McGrath J, Saha S, Al-Hamzawi A, et al. Psychotic Experiences in the General Population: A Cross-National Analysis Based on 31 261 Respondents From 18 Countries. JAMA Psychiatry. May 27, 2015 [Epub ahead of print]
Recurrent Depression, Antidepressant Use Linked to Low Bone Density in Men
Women with major depressive disorder (MDD) are not the only ones who are at risk for low bone density: a new study shows that men with MDD are too.
Researchers at the University of Eastern Finland and Deakin University in Australia analyzed data from a large, population-based osteoporosis study in Australia that included over 900 men aged 24 to 98. This analysis revealed that men with recurrent MDD had significantly lower bone mineral density in the forearm and total body when compared with men with no history of MDD.
In addition, the researchers found that antidepressant use—in men with or without recurrent depression—was associated with reduced bone mineral density of the hip in those men who weighed less than 110 kg.

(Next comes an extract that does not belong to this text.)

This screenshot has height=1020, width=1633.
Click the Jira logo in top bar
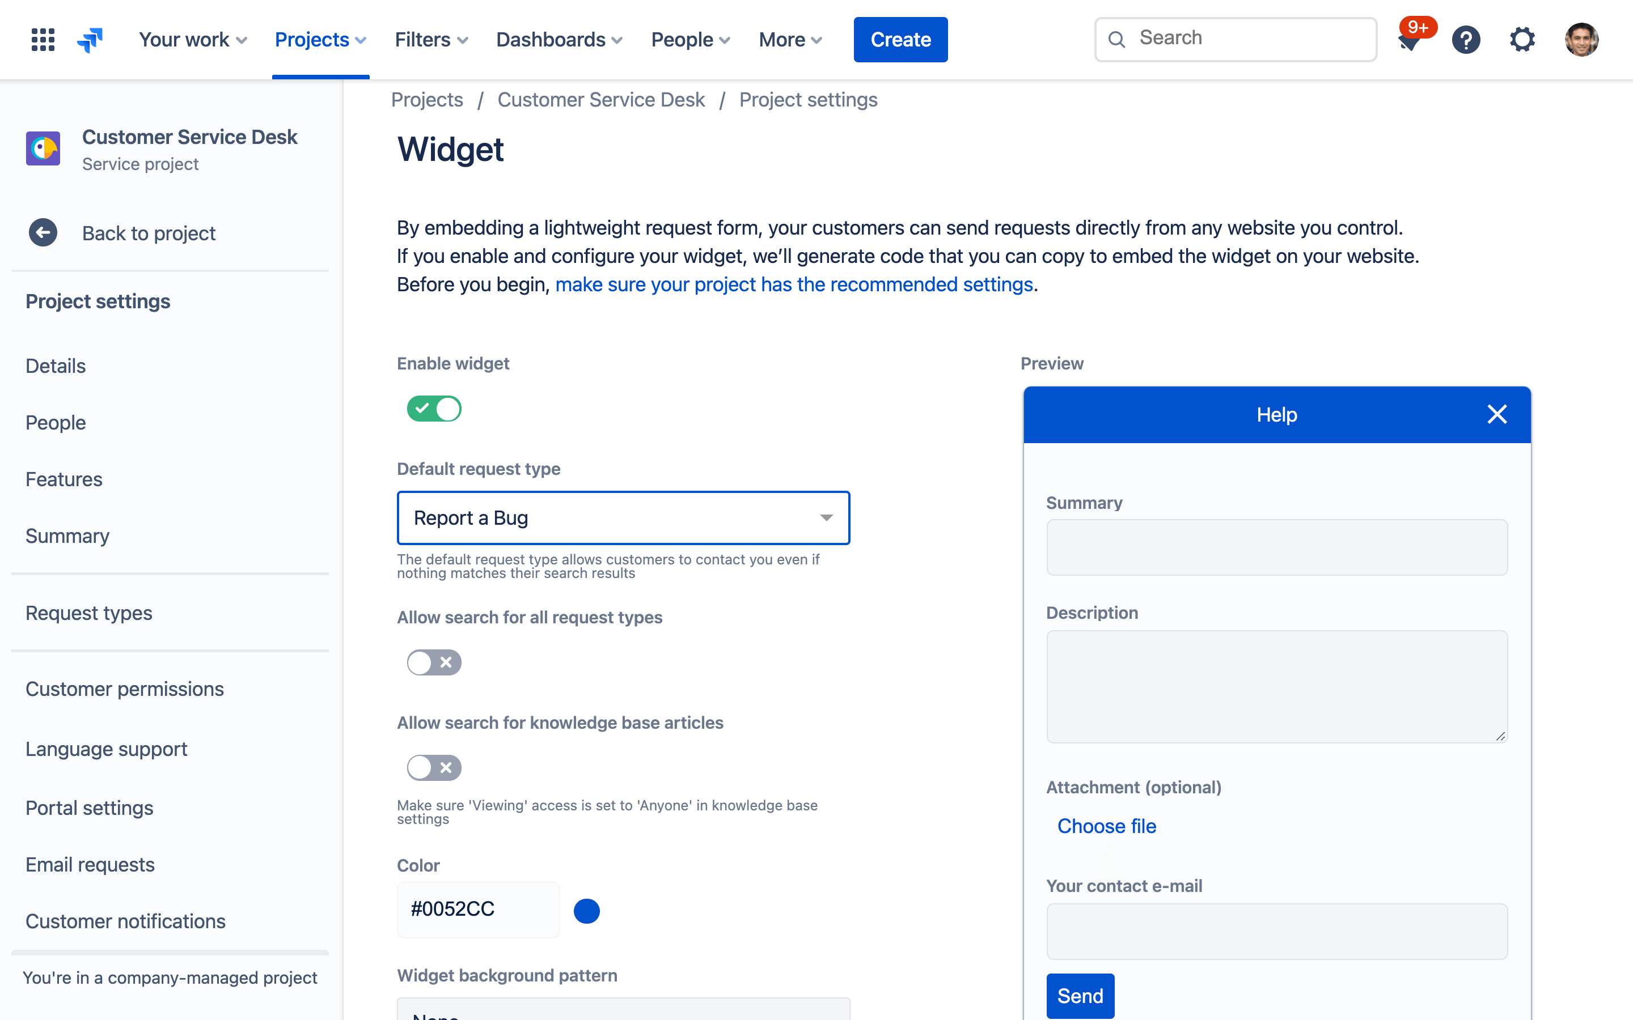click(x=90, y=39)
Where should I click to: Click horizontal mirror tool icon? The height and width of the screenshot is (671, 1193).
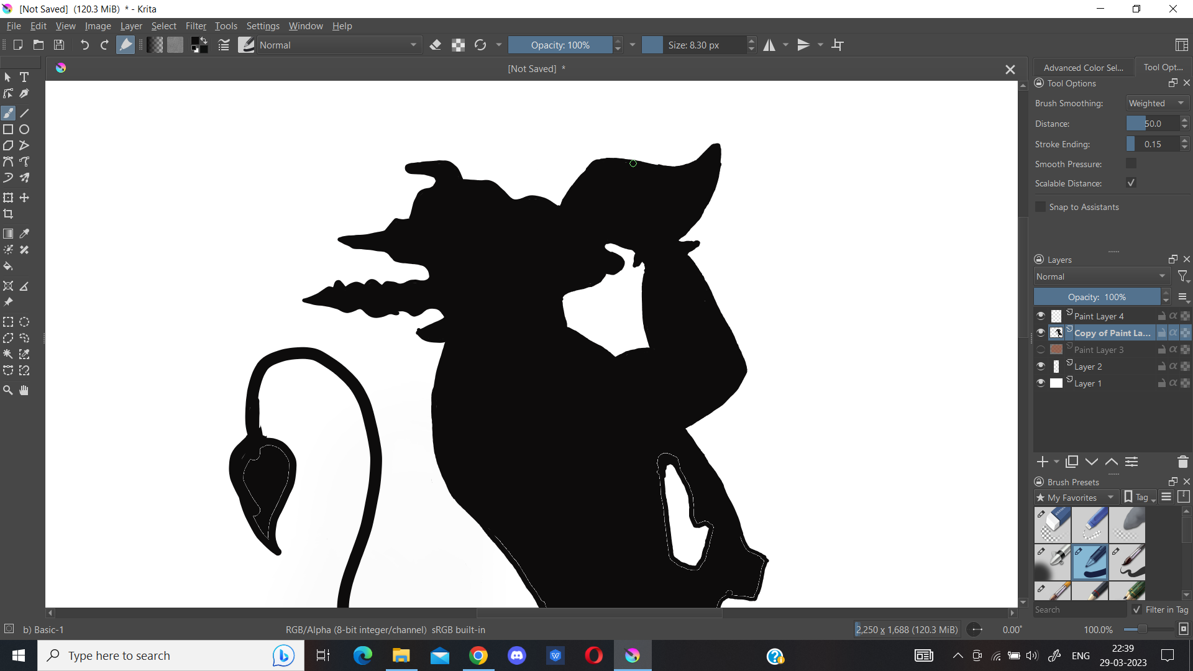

As it relates to the forearm, the association between antidepressants and reduced bone mineral density was observed only in men who weighed under 75 kg.
The findings suggest that the prevention and early detection of depression may be important factors in reducing osteoporosis in some men, according to the study authors. ■
Rauma P, Pasco J, Berk M, et al. The association between major depressive disorder, use of antidepressants and bone mineral density (BMD) in men. J Musculoskelet Neuronal Interact. 2015. 15(2):177-185.